- **YOUR ASSIGNMENT**
Counting only lines that contain the string "height", how many are there in the data? Say the number alone.

(DATA begins)

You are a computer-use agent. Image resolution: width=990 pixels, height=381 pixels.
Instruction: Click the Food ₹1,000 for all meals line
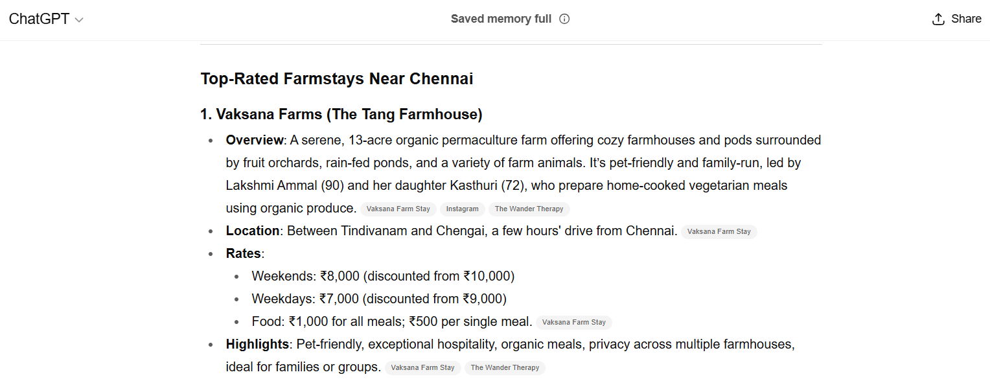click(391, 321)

(DATA ends)
(DATA begins)

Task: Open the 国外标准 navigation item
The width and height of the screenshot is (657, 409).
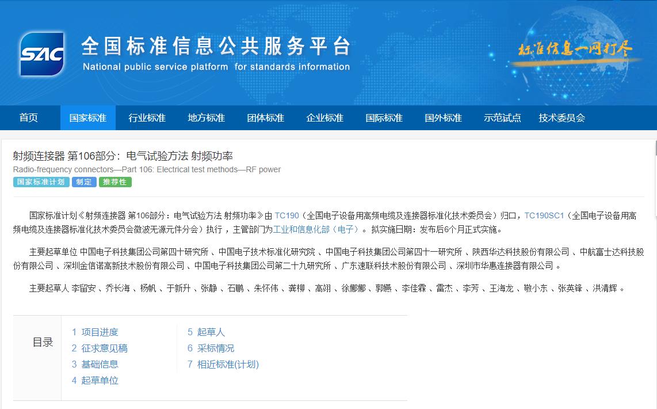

(DATA ends)

- **RESULT OF THE EXERCISE**
2